Exercise details: Look over the lines below. Report each one that includes the string "scrollbar".

Data for review:

+ + +

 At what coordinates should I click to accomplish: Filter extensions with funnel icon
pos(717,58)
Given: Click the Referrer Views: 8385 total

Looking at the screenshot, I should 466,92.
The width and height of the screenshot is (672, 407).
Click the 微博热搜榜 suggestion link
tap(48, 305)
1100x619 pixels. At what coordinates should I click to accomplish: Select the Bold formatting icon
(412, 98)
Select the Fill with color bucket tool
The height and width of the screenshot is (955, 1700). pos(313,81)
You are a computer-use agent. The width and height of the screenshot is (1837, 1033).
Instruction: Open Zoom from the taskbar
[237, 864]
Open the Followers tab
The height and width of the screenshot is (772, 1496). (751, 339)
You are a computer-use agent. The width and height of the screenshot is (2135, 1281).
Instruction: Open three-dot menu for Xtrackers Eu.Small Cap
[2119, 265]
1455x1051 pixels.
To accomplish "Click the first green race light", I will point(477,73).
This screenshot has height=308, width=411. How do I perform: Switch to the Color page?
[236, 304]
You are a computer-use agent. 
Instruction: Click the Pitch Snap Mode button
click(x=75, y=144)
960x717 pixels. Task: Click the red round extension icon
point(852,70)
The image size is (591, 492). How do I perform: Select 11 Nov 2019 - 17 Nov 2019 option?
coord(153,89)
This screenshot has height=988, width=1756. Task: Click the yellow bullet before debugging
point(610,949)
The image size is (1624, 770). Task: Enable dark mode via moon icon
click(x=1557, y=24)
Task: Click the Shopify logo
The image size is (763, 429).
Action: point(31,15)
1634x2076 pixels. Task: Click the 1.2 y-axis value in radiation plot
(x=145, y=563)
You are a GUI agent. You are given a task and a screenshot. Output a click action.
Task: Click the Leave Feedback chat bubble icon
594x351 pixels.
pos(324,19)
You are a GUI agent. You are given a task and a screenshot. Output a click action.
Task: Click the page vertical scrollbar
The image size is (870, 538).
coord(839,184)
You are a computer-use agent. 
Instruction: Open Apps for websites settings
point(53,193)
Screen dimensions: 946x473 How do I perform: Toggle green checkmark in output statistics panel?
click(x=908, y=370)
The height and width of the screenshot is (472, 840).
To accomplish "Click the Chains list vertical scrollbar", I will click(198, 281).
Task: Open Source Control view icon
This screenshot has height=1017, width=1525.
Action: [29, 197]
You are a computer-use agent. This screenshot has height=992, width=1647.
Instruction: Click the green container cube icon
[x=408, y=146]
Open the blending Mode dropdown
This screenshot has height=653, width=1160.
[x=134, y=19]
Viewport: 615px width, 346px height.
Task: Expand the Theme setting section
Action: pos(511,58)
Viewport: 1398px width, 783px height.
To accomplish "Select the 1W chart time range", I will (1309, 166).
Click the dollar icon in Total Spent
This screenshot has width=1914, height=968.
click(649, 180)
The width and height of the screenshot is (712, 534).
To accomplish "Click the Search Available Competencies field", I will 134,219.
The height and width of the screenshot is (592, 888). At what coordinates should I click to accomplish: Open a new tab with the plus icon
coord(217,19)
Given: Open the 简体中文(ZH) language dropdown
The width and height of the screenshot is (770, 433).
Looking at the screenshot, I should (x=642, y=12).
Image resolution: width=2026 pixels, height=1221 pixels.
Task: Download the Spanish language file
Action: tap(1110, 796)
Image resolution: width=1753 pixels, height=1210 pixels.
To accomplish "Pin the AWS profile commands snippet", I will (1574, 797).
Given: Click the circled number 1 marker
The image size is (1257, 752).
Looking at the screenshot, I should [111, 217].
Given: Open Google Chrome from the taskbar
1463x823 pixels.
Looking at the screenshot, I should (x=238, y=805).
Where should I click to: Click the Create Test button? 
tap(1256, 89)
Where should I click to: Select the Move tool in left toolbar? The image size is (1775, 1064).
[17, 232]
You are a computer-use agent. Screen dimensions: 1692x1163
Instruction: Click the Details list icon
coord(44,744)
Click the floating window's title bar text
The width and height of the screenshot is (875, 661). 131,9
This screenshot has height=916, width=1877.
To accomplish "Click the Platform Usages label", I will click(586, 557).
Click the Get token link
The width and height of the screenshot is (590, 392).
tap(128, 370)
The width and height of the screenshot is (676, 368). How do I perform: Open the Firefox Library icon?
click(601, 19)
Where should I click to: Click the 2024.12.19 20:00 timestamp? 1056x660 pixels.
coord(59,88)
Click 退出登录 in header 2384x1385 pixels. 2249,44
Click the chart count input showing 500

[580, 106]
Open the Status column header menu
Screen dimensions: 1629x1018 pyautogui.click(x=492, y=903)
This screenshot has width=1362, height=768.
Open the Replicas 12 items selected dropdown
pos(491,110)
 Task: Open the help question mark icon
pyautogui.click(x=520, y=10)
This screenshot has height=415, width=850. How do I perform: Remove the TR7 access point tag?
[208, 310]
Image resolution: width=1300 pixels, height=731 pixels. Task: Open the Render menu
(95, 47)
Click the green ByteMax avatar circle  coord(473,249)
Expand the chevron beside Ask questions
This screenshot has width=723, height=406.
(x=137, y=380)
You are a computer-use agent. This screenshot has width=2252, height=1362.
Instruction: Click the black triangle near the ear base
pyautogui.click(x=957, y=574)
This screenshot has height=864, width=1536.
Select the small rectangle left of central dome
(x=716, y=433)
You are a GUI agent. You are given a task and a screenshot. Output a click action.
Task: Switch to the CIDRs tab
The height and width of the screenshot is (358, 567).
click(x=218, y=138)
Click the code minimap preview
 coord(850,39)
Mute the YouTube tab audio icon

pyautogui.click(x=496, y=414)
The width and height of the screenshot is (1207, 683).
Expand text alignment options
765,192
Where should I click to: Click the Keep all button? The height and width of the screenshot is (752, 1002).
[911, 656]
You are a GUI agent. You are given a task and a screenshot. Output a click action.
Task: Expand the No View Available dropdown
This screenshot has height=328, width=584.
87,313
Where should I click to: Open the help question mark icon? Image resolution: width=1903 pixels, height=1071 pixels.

+ + +

Finished task:
Task: Click the page vertical scrollbar
To accomplish "Click the Chains list vertical scrollbar", I will click(198, 281).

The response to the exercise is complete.